WHAT IS REQUIRED.
The line that contains "Click the Up one level arrow" marks the start. Please set it down, with every later line of the data, exactly and without pictures.

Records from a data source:
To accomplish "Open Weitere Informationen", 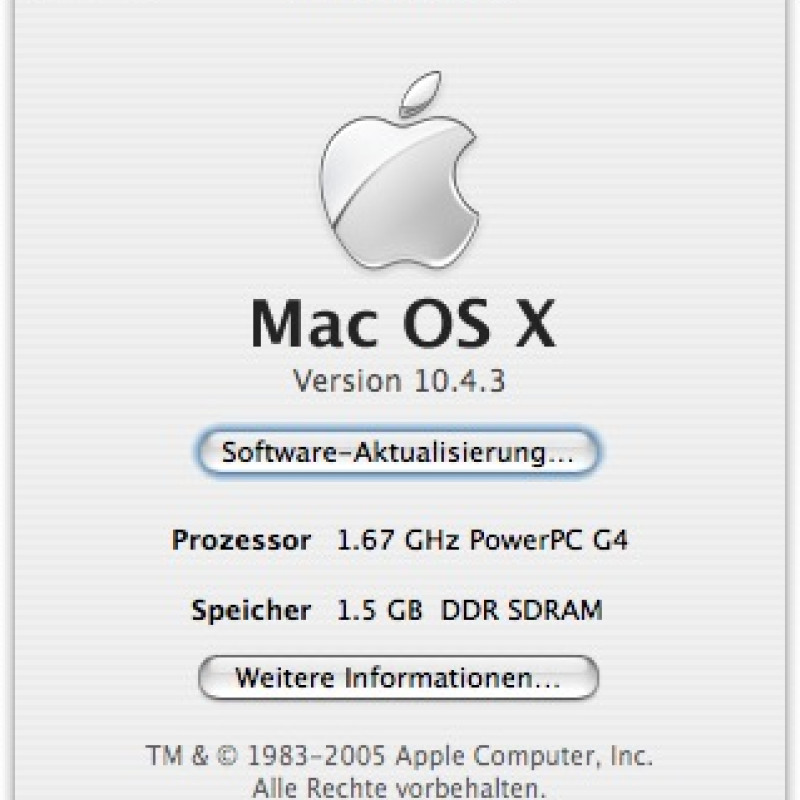I will [398, 678].
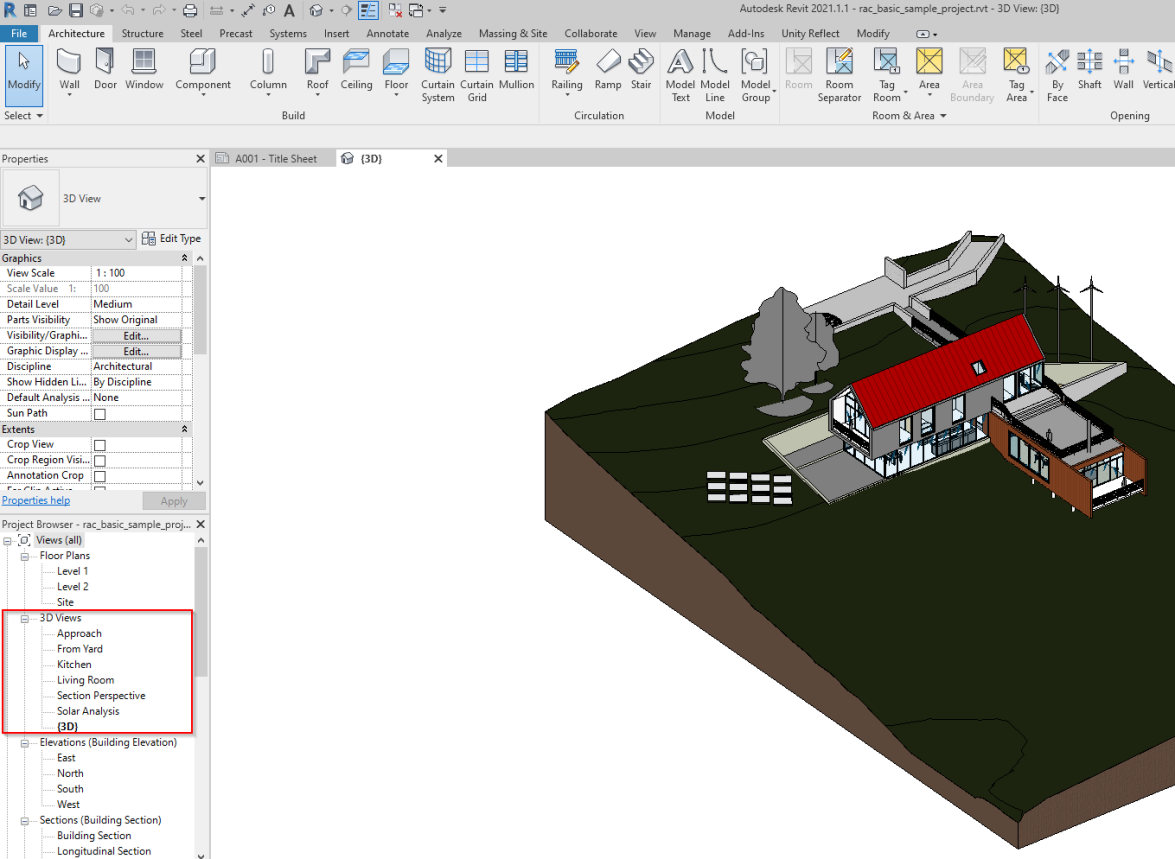The image size is (1175, 859).
Task: Open the Properties help link
Action: tap(36, 500)
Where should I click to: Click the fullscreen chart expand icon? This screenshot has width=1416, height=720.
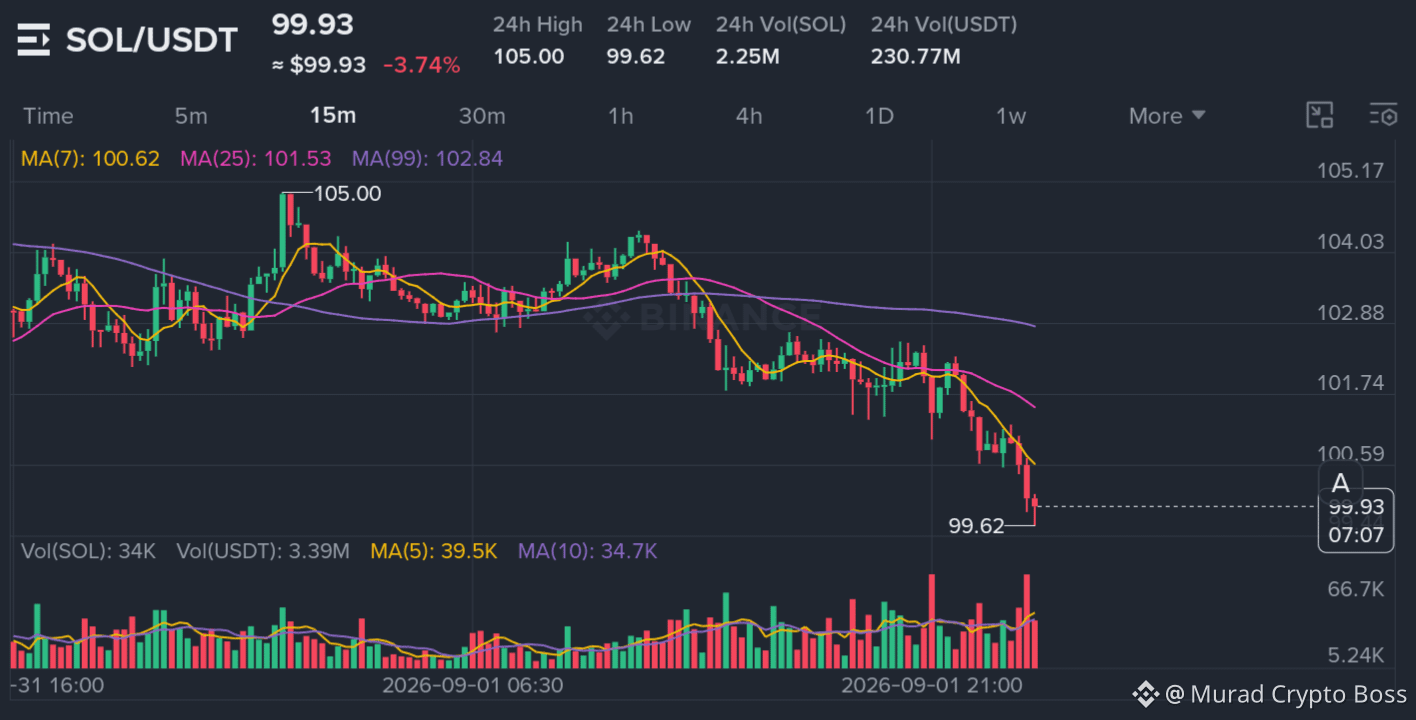pyautogui.click(x=1320, y=115)
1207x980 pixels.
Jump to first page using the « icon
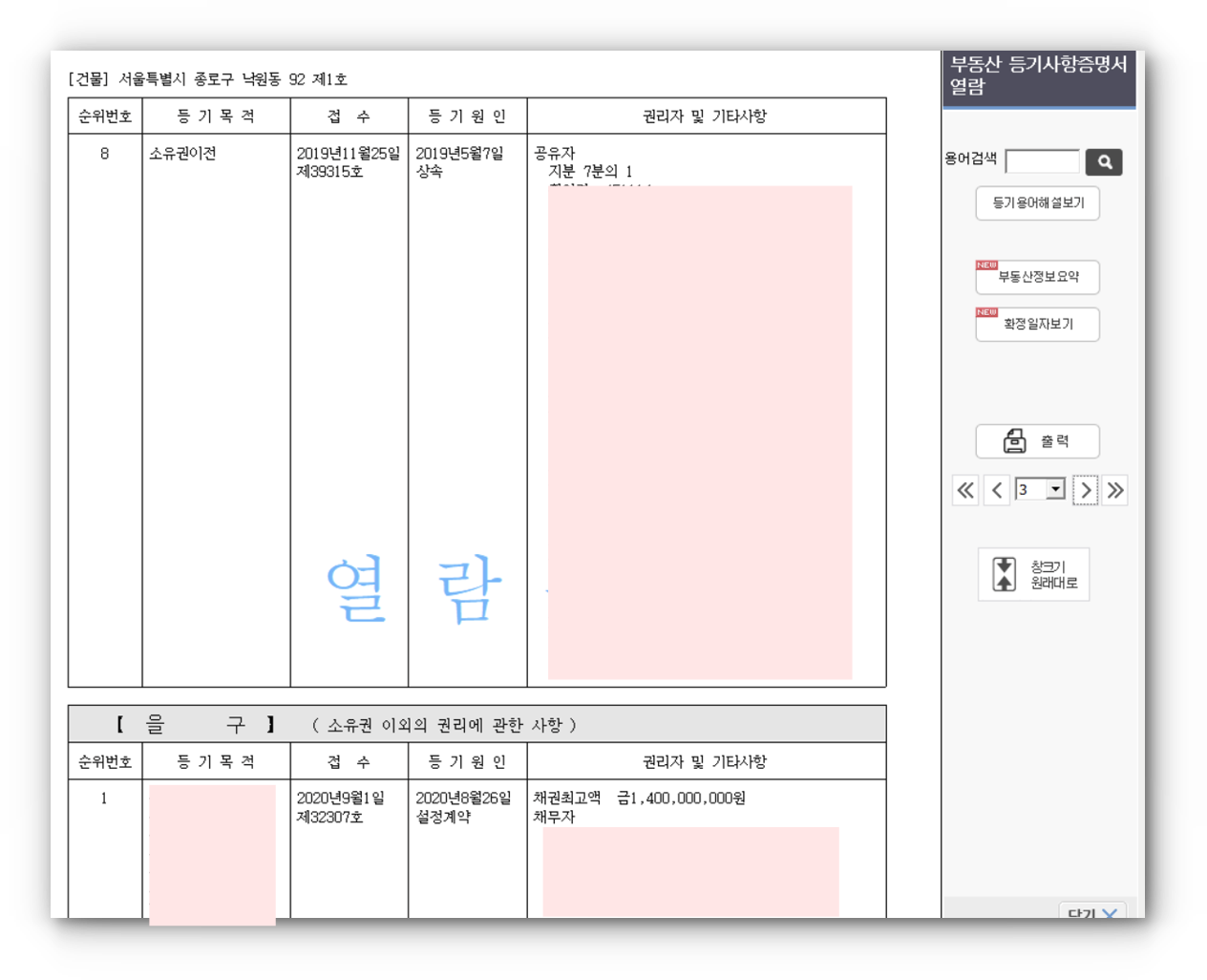pyautogui.click(x=964, y=490)
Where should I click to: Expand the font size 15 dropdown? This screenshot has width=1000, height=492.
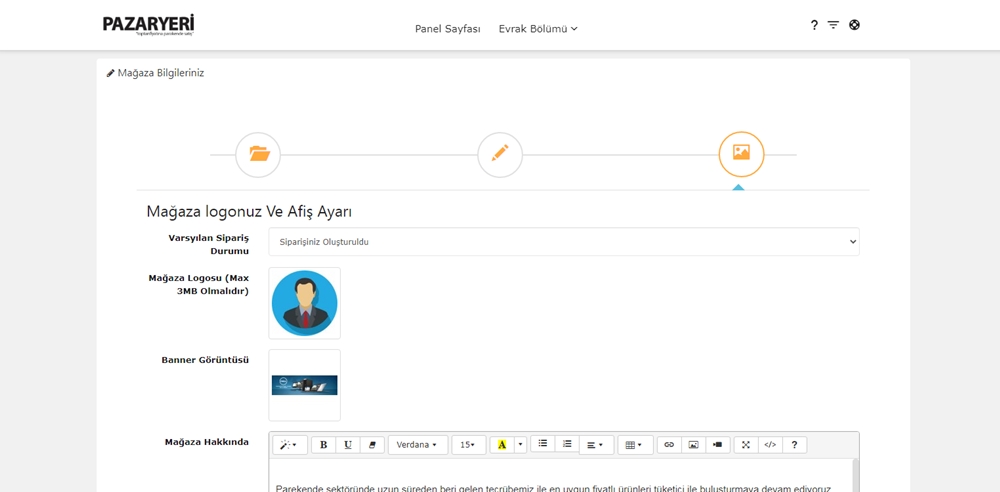pos(468,445)
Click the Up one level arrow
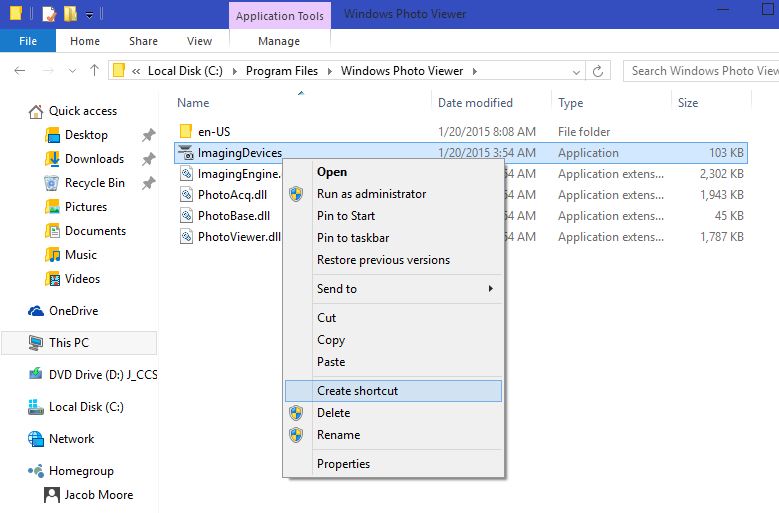The image size is (779, 513). pyautogui.click(x=94, y=71)
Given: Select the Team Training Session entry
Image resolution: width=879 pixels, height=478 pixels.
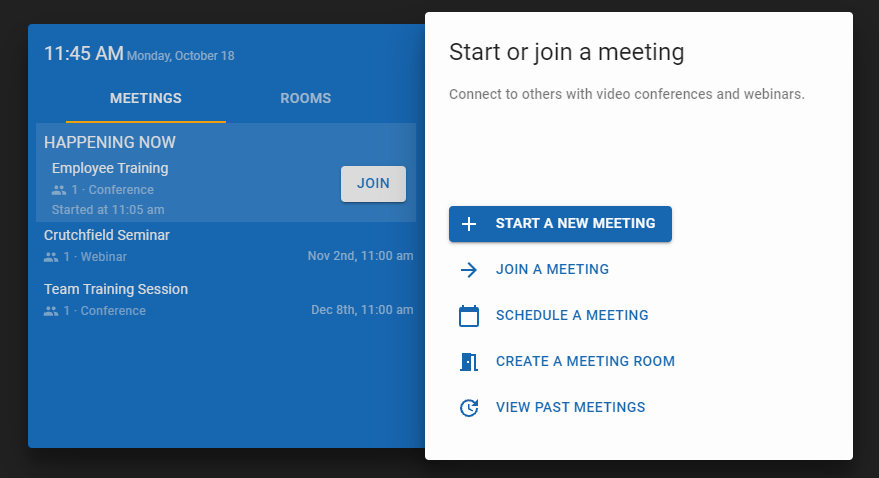Looking at the screenshot, I should 116,290.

PROBLEM SOLUTION.
Click the Up one level arrow
The image size is (779, 513). pyautogui.click(x=94, y=71)
Given: Select the Team Training Session entry
Image resolution: width=879 pixels, height=478 pixels.
Looking at the screenshot, I should 116,290.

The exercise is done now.